What the task asks: Isolate every line in the data with the string "will" and copy it.

────

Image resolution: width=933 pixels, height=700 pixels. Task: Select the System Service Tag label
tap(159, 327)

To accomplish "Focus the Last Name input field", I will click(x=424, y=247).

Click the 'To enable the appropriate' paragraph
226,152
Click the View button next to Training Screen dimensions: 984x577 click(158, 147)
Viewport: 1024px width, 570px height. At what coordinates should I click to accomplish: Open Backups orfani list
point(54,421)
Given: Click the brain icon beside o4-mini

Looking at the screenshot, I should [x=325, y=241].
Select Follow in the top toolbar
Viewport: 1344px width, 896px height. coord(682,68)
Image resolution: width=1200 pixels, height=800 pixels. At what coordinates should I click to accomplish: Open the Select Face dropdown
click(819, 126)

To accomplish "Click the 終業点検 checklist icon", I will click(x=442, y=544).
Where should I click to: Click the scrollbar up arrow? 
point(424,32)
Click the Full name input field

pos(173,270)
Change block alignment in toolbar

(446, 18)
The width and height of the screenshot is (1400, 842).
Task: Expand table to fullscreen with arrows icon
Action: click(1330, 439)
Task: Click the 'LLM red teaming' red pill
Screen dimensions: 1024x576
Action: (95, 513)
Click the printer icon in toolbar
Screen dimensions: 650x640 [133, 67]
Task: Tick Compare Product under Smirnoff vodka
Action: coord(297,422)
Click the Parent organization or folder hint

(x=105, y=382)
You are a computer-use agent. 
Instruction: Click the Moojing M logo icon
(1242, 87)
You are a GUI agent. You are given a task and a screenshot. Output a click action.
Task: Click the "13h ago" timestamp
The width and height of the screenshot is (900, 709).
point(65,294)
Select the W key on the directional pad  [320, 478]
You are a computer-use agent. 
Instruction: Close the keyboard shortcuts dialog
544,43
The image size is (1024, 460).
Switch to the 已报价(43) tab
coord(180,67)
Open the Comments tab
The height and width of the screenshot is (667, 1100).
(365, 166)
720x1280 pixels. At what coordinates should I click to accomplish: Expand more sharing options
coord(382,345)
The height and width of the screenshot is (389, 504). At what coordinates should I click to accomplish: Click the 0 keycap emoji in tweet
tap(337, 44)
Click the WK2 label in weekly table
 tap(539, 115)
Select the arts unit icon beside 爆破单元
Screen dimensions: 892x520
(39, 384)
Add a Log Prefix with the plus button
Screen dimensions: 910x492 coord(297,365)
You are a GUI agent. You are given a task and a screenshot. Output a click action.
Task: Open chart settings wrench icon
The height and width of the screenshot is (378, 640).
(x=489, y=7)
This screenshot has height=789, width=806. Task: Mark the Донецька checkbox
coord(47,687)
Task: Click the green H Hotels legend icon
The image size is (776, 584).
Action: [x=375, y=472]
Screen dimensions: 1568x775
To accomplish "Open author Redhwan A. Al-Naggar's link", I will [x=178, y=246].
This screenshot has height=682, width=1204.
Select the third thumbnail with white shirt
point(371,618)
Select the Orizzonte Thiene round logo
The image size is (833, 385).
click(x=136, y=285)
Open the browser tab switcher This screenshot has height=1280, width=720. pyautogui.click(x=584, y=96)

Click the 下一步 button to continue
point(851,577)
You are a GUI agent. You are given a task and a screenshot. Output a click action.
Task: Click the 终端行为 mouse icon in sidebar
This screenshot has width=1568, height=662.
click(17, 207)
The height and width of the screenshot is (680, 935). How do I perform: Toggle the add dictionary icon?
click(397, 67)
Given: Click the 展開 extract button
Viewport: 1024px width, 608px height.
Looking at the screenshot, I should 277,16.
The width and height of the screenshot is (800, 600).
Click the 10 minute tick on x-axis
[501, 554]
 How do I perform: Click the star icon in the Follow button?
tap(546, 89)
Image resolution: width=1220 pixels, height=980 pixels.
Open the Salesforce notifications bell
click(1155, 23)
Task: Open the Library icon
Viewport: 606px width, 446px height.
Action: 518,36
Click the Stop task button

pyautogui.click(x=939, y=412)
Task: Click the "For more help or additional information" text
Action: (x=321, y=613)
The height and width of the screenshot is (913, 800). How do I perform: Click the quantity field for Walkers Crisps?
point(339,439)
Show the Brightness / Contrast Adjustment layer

────

Your solution:
To accomplish "Focus the Last Name input field", I will click(x=424, y=247).
To accomplish "Click the 終業点検 checklist icon", I will click(x=442, y=544).
To accomplish "Open author Redhwan A. Al-Naggar's link", I will [x=178, y=246].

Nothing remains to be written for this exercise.